_Source information:_
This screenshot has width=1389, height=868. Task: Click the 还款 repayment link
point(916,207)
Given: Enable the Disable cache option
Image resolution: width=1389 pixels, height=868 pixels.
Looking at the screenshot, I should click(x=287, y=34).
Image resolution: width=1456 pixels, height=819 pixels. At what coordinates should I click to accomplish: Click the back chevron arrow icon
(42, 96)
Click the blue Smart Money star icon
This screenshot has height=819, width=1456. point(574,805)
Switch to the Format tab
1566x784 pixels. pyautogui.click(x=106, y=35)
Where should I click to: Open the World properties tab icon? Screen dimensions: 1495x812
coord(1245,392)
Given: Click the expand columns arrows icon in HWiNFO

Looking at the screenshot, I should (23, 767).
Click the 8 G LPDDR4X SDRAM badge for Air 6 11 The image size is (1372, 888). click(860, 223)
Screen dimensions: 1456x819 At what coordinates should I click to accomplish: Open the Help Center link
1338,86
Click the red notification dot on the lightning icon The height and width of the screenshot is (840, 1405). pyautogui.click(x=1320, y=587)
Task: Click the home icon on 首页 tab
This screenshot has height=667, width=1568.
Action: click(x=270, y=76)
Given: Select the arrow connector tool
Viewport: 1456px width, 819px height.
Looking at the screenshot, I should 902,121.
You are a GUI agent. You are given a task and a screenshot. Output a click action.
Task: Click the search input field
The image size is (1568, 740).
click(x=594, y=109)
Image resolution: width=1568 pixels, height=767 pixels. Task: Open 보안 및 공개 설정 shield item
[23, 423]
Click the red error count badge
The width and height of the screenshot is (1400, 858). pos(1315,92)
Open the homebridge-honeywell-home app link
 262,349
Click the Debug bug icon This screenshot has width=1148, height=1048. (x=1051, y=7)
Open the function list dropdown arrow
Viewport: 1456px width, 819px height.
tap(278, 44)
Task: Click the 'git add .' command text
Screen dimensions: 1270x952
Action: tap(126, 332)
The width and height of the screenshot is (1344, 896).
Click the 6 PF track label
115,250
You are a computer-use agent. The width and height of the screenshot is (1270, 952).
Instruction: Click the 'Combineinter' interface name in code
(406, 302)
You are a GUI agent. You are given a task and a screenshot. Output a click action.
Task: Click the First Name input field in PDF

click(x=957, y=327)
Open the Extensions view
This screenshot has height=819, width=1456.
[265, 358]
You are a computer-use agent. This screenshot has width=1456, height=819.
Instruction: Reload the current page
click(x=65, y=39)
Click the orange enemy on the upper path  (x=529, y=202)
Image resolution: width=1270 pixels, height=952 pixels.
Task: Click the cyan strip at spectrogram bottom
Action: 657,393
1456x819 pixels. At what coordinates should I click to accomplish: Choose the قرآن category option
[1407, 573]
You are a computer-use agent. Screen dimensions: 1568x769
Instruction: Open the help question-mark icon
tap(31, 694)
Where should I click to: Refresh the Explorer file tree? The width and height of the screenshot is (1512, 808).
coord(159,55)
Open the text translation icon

_What you have to do:_ Search the listing for "text" and show every line where it occurs.

_Response to this task:_
Task: Click the 'git add .' command text
Open the text translation icon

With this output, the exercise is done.